**Task to carry out**: Rescale the lines from the one containing "You are a computer-use agent. 850x576 pixels." through the last line below, requests included. Multiply every coordinate in the answers by 0.8 and round to whole numbers, with halves rounding up. Leave the pictures out of your answer.

**Target pointing data**:

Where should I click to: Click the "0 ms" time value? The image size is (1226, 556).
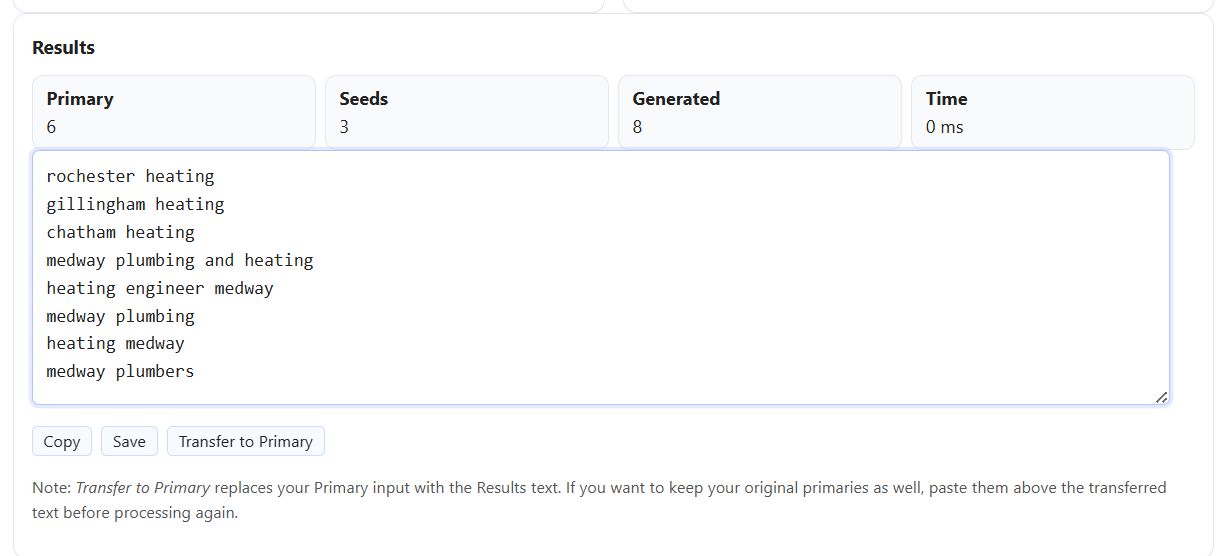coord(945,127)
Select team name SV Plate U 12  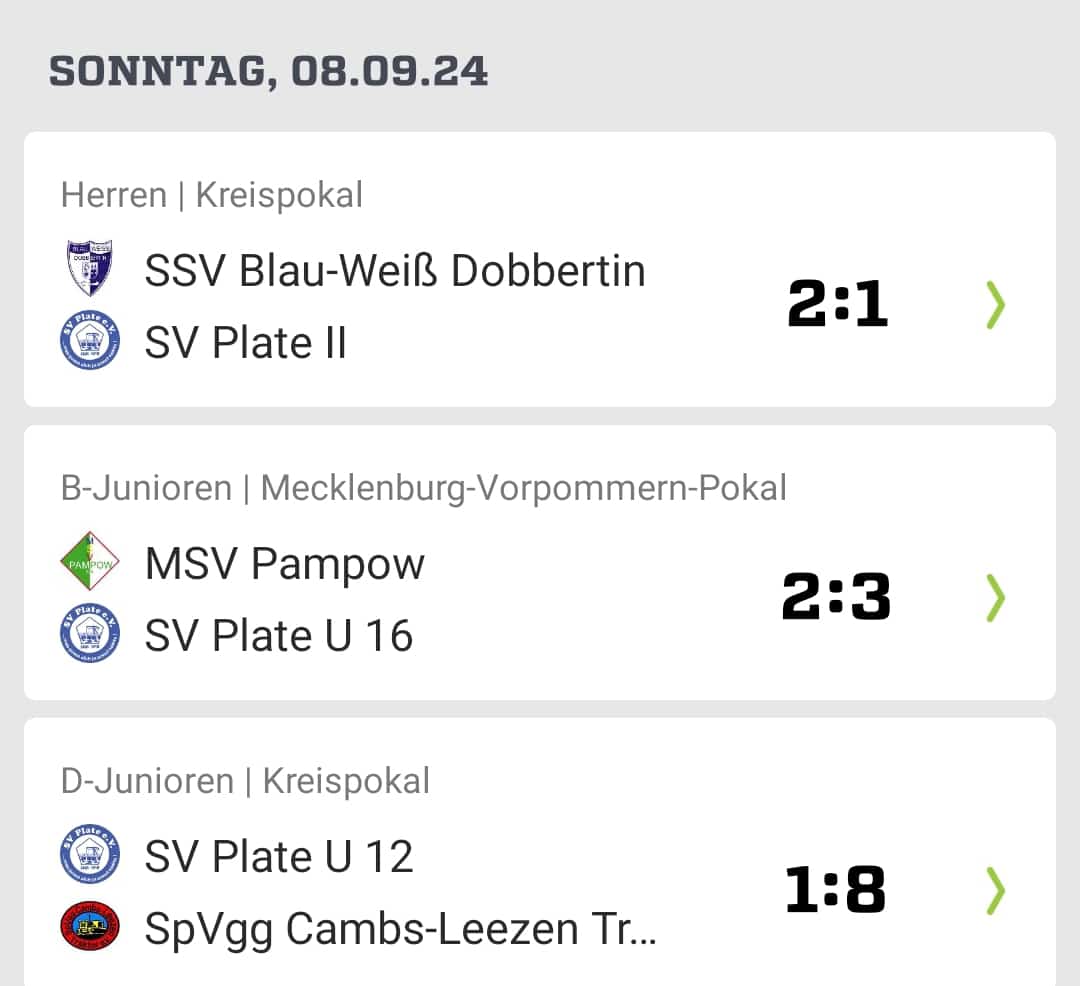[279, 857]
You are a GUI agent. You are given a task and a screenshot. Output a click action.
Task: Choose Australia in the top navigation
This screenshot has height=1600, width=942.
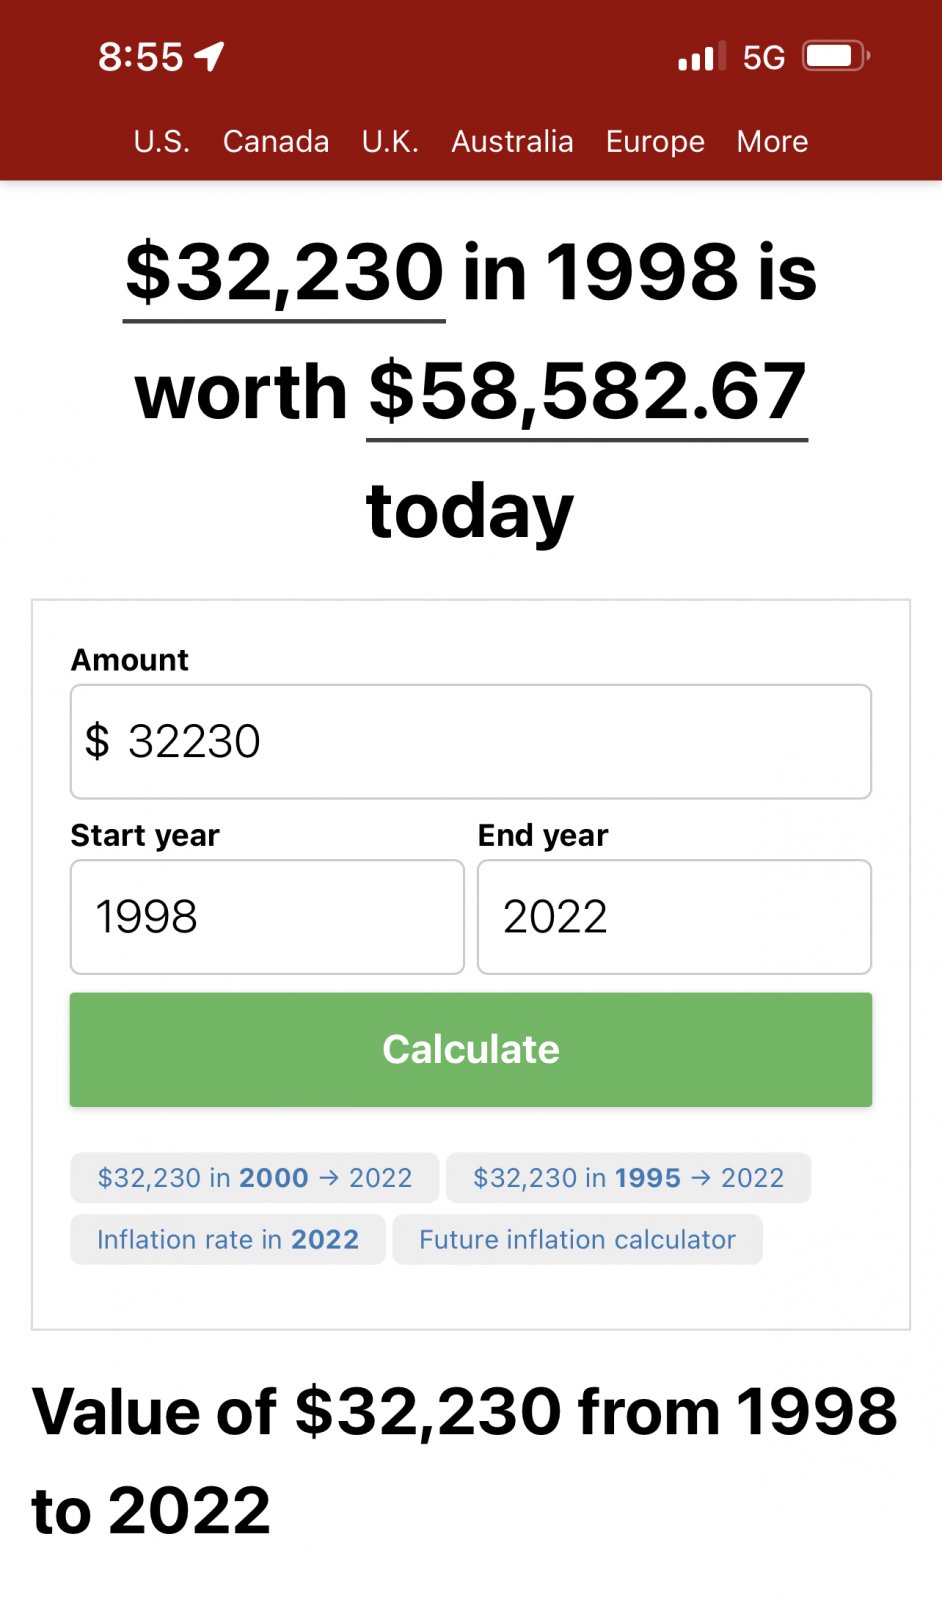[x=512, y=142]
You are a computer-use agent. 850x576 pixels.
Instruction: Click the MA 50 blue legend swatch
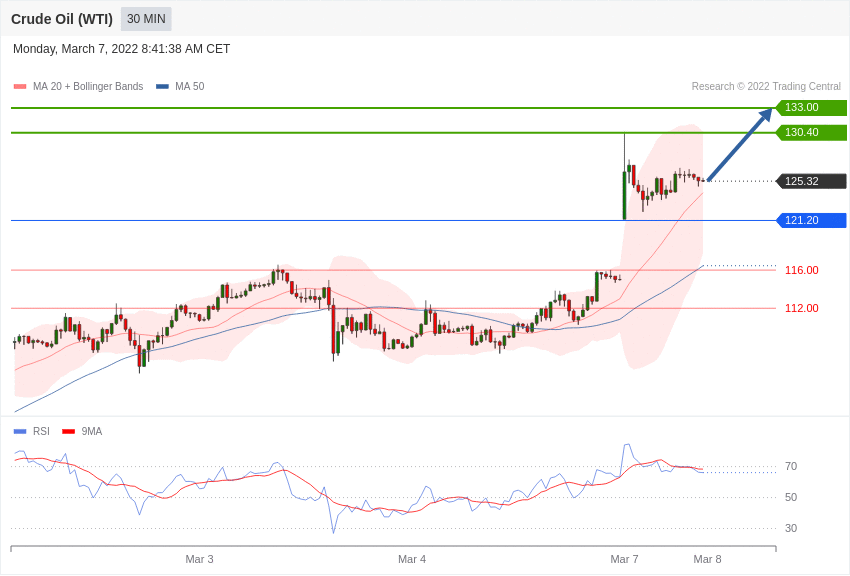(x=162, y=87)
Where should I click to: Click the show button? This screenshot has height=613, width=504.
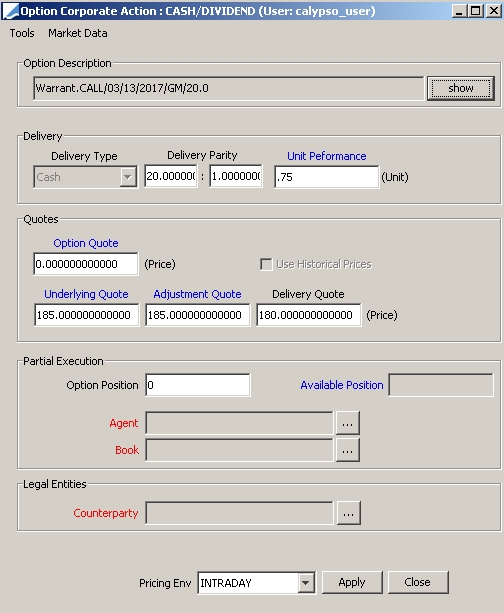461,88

**Worked solution**:
You are a computer-use agent. 850x576 pixels.
Instruction: Click the MA 50 blue legend swatch
(x=130, y=70)
Where should I click to: Click the show button? This screenshot has height=613, width=504.
369,70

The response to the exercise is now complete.